* **Your tasks**:
1. In the forum thread on combining soundbuffers, what does Laurent call the most difficult part of adding two sounds?
2. Translate this sentence from the forum thread on combining soundbuffers into Spanish: "The most difficult part is to normalize the result (to avoid overflows) without messing it up."

* **Reading text**:

-----

Combining Soundbuffers

[Foaly]

Hello everybody!

I have a little problem and I am not quiet sure how to solve it. Hopefully someone can point me the right direction.
So i would like to "combine" two soundbuffers. Meaning i have two different soundbuffers and i want to combine them into one. My idea was that I use GetSamples() to get the samples of each buffer and then add them together into one array and then call the LoadFromMemory() member of a third buffer to finish up. So the real question is how do I add the two array together? Or is there a better method to solve the whole problem?
I hope someone can help me. Thanks in advance.
Foaly

[Laurent]

The algorithm to add two sounds is very simple: basically it consists of adding audio samples of both sounds two by two. The most difficult part is to normalize the result (to avoid overflows) without messing it up.

Found this on Google:
http://stackoverflow.com/questions/376036/algorithm-to-mix-sound

... which links to this:
http://www.vttoth.com/CMS/index.php/technical-notes/68

Don't forget that your range is [-32767, 32767] since audio samples are signed 16-bit integers in SFML.

-----

* **Provided material**:
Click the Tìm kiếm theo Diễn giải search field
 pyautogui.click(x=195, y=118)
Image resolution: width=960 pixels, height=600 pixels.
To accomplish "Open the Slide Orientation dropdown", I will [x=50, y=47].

-----

* **Answers to the tasks**:
1. Normalizing the result to avoid overflows without messing it up.

2. La parte más difícil es normalizar el resultado (para evitar desbordamientos) sin estropearlo.